Define mechanistic rules for combinatorial treatments to overcome resistance and avoid toxicity
While some cancer cells are killed by treatment, others can survive. This is why some cancers can come back. The cancer cells that aren’t destroyed can continue to grow, forming a tumour again.
To get around this, doctors often give different treatments in combination. But it’s not always clear which combination is best, or how much of each treatment to give, or when the different treatments should be given.
This Grand Challenge aims to find clear answers to those questions by improving our understanding of combination treatments. If we better understand how treatments work together, we can make sure patients get the best combinations for their disease. And we might be able to predict how a patient’s cancer will respond to particular treatments, so we can tailor the approach and stay one step ahead of the disease.
In a sentence: Work out the best way to combine treatments
Despite a rapidly increasing arsenal of cancer treatments, the development of resistance remains one of the most important problems of modern cancer research. To overcome this challenge and to increase efficacy, therapies are frequently given in combination. However, it is not always clear which treatments should be combined or how they should be best administered to maximise response whilst reducing toxicity and overcoming resistance.
As we learn more about how patients respond to both conventional and targeted therapies, the biological processes that allow the eventual development of resistance are beginning to be understood. Recent studies have provided valuable biological insights into the mechanisms of drug resistance, which include the emergence of specific mutations that block drug binding, cross talk between signalling pathways that compensate for therapeutic inhibition, and activation of feedback loops that overcome drug function. There is an opportunity to build on this existing information to define mechanistic “rules” that would allow treatment modalities to be rationally and effectively combined based on the biology of resistance and potentially the evolutionary projection of the treated tumour. These insights could be used to design regimens that would enable clinicians to predict and ‘control’ how tumours respond to treatment rather than simply react to it.

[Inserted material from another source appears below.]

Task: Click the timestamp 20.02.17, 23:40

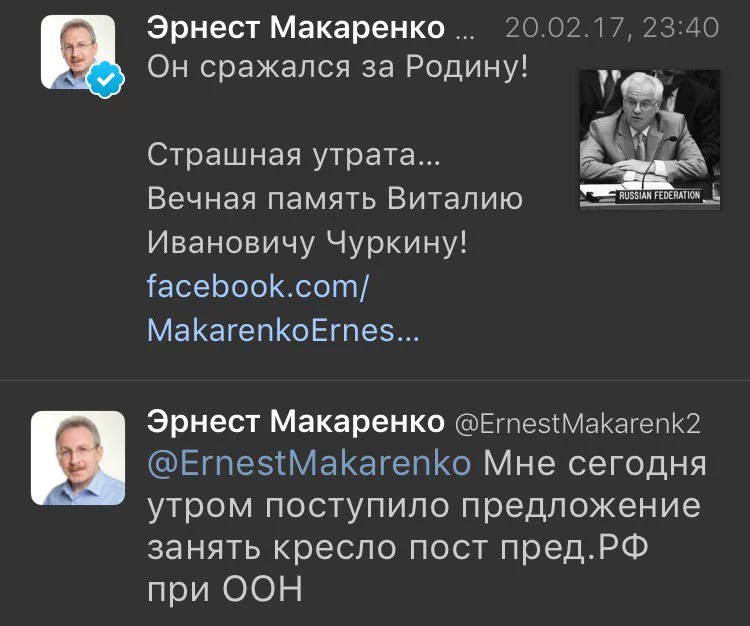Action: point(612,27)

OPPORTUNITIES AND BARRIERS
It is anticipated that proposals addressing this challenge will go beyond clinical approaches based on comparing potential effects of various drugs or matrix-based mix-and-match strategies, to transform our understanding of how cancer therapies should be deployed. The Panel would welcome applications from teams of researchers with varied expertise that can address this challenge in new and unexpected ways.

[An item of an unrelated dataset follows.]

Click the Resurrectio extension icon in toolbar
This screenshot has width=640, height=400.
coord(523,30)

Examples of the types of questions that could be addressed in this challenge include (but would not be limited to):
- How can we combine drugs that work on different targets in the same or complementary pathways so that they can be given at a lower and less toxic doses whilst maintaining efficacy and reducing side effects?
- Can we design sequential drug treatment protocols in which new vulnerabilities that are exposed by the initial therapy can be targeted by a follow up treatment with a second drug?

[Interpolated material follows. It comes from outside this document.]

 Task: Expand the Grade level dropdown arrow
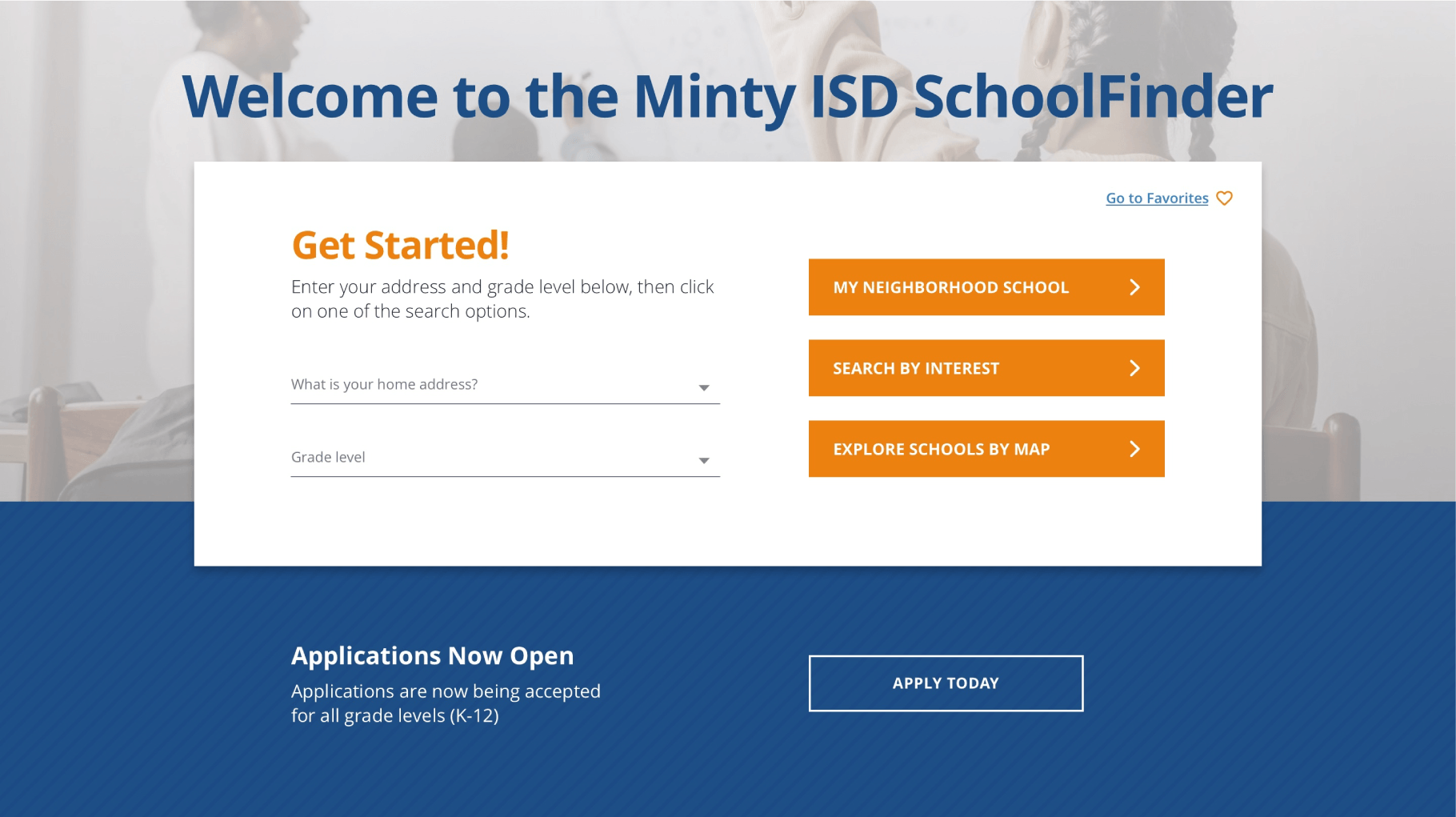pyautogui.click(x=704, y=461)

- Is it possible to design therapeutic regimens that elicit a “bystander” effect, enabling effective killing of the minor subpopulation of drug-unresponsive cells in a tumour?
- As various strategies are tested, can we build a compendium of generalised “rules” for potential combination therapies, and describe when and how these rules are best applied?
It is expected that the validation of proposed mechanistic rules in realistic preclinical models will be an essential aspect of successful applications.
VISION AND IMPACT
This Grand Challenge is expected to result in biological insights into how cancer cells respond to perturbations of specific pathways and how resistance to therapies arises, being transformed into a set of mechanistic rules. The ultimate goal is that these rules could be used to inform meaningful combinatorial strategies leading to rationally-designed (and potentially personalised) novel treatment regimens for specific cancers, based on validated predictions of how individual tumours will respond.
- Any country
- Any discipline
- Any academic institution or commercial entity
- Any career stage
Expression of Interest deadline:12 October 2017
The Grand Challenge Advisory Panel are responsible for not only setting the challenges, but assessing all applications, shortlisting teams and ultimately deciding which teams will be successful in receiving the Grand Challenge award.